- [Task instructions]: The full set of records must be set down verbatim.

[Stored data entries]
_ _ _ _ _ _ _
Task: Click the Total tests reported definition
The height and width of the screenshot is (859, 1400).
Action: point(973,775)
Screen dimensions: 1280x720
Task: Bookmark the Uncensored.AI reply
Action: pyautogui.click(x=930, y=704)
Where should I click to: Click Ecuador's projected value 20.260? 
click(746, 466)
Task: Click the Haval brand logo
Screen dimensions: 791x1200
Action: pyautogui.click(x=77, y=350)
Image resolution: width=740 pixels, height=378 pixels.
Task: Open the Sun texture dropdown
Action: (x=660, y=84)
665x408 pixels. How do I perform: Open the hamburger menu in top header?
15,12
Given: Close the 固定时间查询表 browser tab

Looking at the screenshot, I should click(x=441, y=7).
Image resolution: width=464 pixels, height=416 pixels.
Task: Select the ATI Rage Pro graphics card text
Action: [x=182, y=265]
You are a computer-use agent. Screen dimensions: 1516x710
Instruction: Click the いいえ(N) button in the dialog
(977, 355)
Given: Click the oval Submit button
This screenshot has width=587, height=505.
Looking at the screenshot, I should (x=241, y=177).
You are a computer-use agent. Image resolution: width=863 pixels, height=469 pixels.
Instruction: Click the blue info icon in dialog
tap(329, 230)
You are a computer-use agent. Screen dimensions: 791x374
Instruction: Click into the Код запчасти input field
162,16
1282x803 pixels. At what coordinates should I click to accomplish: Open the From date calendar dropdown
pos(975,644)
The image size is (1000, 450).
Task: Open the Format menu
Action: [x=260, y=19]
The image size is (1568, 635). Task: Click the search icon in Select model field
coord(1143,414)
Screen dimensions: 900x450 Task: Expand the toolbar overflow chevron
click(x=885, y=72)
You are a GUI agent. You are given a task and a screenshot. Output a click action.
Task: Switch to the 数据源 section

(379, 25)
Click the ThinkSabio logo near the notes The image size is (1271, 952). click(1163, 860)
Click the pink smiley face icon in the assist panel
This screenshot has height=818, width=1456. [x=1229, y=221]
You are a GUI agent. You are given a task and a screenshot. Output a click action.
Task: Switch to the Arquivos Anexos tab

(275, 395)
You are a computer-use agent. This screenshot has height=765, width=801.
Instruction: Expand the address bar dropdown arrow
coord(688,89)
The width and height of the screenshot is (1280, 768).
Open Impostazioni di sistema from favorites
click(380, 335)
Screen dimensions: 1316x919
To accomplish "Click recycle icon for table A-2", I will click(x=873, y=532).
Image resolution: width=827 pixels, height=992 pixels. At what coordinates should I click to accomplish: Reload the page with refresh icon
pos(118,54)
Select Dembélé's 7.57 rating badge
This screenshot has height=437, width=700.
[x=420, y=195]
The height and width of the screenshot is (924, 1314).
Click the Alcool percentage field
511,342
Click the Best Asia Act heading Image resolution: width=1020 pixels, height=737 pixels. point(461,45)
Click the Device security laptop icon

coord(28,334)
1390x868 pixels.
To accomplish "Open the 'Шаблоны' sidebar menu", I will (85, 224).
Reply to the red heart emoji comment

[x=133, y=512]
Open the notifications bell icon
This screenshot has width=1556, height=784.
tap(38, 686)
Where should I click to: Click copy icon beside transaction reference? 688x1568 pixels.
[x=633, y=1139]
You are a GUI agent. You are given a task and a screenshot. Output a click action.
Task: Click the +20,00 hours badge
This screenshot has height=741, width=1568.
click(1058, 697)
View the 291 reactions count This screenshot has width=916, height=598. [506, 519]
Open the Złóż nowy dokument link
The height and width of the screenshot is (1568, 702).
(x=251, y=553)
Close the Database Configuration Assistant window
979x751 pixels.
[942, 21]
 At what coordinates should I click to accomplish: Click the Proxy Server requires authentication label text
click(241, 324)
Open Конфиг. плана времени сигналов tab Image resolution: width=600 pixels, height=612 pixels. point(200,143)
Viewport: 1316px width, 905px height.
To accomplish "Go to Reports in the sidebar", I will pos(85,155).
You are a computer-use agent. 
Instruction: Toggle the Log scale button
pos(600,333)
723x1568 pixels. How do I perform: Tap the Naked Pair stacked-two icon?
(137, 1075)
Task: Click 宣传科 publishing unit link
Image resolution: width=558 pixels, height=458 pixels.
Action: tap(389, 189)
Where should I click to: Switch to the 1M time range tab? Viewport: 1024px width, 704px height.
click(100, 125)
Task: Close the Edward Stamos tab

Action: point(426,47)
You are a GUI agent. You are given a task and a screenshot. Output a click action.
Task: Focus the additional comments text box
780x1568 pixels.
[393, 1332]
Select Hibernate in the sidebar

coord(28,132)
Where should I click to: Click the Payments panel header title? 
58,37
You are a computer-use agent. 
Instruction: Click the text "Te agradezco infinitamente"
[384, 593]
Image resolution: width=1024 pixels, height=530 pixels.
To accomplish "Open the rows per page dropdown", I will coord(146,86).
_ _ _ _ _ _ _
- [Result]:
Task: Click the Total tests reported definition
The height and width of the screenshot is (859, 1400).
Action: point(973,775)
Screen dimensions: 1280x720
Task: Bookmark the Uncensored.AI reply
Action: pyautogui.click(x=930, y=704)
Where should I click to: Click Ecuador's projected value 20.260? 
click(746, 466)
Task: Click the Haval brand logo
Screen dimensions: 791x1200
Action: pyautogui.click(x=77, y=350)
Image resolution: width=740 pixels, height=378 pixels.
Task: Open the Sun texture dropdown
Action: (x=660, y=84)
665x408 pixels. How do I perform: Open the hamburger menu in top header?
15,12
Given: Close the 固定时间查询表 browser tab

Looking at the screenshot, I should click(x=441, y=7).
Image resolution: width=464 pixels, height=416 pixels.
Task: Select the ATI Rage Pro graphics card text
Action: [x=182, y=265]
You are a computer-use agent. Screen dimensions: 1516x710
Instruction: Click the いいえ(N) button in the dialog
(977, 355)
Given: Click the oval Submit button
This screenshot has width=587, height=505.
Looking at the screenshot, I should (x=241, y=177).
You are a computer-use agent. Image resolution: width=863 pixels, height=469 pixels.
Instruction: Click the blue info icon in dialog
tap(329, 230)
You are a computer-use agent. Screen dimensions: 791x374
Instruction: Click into the Код запчасти input field
162,16
1282x803 pixels. At what coordinates should I click to accomplish: Open the From date calendar dropdown
pos(975,644)
The image size is (1000, 450).
Task: Open the Format menu
Action: [x=260, y=19]
The image size is (1568, 635). Task: Click the search icon in Select model field
coord(1143,414)
Screen dimensions: 900x450 Task: Expand the toolbar overflow chevron
click(x=885, y=72)
You are a GUI agent. You are given a task and a screenshot. Output a click action.
Task: Switch to the 数据源 section

(379, 25)
Click the ThinkSabio logo near the notes The image size is (1271, 952). click(1163, 860)
Click the pink smiley face icon in the assist panel
This screenshot has height=818, width=1456. [x=1229, y=221]
You are a GUI agent. You are given a task and a screenshot. Output a click action.
Task: Switch to the Arquivos Anexos tab

(275, 395)
You are a computer-use agent. This screenshot has height=765, width=801.
Instruction: Expand the address bar dropdown arrow
coord(688,89)
The width and height of the screenshot is (1280, 768).
Open Impostazioni di sistema from favorites
click(380, 335)
Screen dimensions: 1316x919
To accomplish "Click recycle icon for table A-2", I will click(x=873, y=532).
Image resolution: width=827 pixels, height=992 pixels. At what coordinates should I click to accomplish: Reload the page with refresh icon
pos(118,54)
Select Dembélé's 7.57 rating badge
This screenshot has height=437, width=700.
[x=420, y=195]
The height and width of the screenshot is (924, 1314).
Click the Alcool percentage field
511,342
Click the Best Asia Act heading Image resolution: width=1020 pixels, height=737 pixels. point(461,45)
Click the Device security laptop icon

coord(28,334)
1390x868 pixels.
To accomplish "Open the 'Шаблоны' sidebar menu", I will (85, 224).
Reply to the red heart emoji comment

[x=133, y=512]
Open the notifications bell icon
This screenshot has width=1556, height=784.
tap(38, 686)
Where should I click to: Click copy icon beside transaction reference? 688x1568 pixels.
[x=633, y=1139]
You are a GUI agent. You are given a task and a screenshot. Output a click action.
Task: Click the +20,00 hours badge
This screenshot has height=741, width=1568.
click(1058, 697)
View the 291 reactions count This screenshot has width=916, height=598. [506, 519]
Open the Złóż nowy dokument link
The height and width of the screenshot is (1568, 702).
(x=251, y=553)
Close the Database Configuration Assistant window
979x751 pixels.
[942, 21]
 At what coordinates should I click to accomplish: Click the Proxy Server requires authentication label text
click(241, 324)
Open Конфиг. плана времени сигналов tab Image resolution: width=600 pixels, height=612 pixels. point(200,143)
Viewport: 1316px width, 905px height.
To accomplish "Go to Reports in the sidebar", I will pos(85,155).
You are a computer-use agent. 
Instruction: Toggle the Log scale button
pos(600,333)
723x1568 pixels. How do I perform: Tap the Naked Pair stacked-two icon?
(137, 1075)
Task: Click 宣传科 publishing unit link
Image resolution: width=558 pixels, height=458 pixels.
Action: tap(389, 189)
Where should I click to: Switch to the 1M time range tab? Viewport: 1024px width, 704px height.
click(100, 125)
Task: Close the Edward Stamos tab

Action: point(426,47)
You are a GUI agent. You are given a task and a screenshot. Output a click action.
Task: Focus the additional comments text box
780x1568 pixels.
[393, 1332]
Select Hibernate in the sidebar

coord(28,132)
Where should I click to: Click the Payments panel header title? 
58,37
You are a computer-use agent. 
Instruction: Click the text "Te agradezco infinitamente"
[384, 593]
Image resolution: width=1024 pixels, height=530 pixels.
To accomplish "Open the rows per page dropdown", I will coord(146,86).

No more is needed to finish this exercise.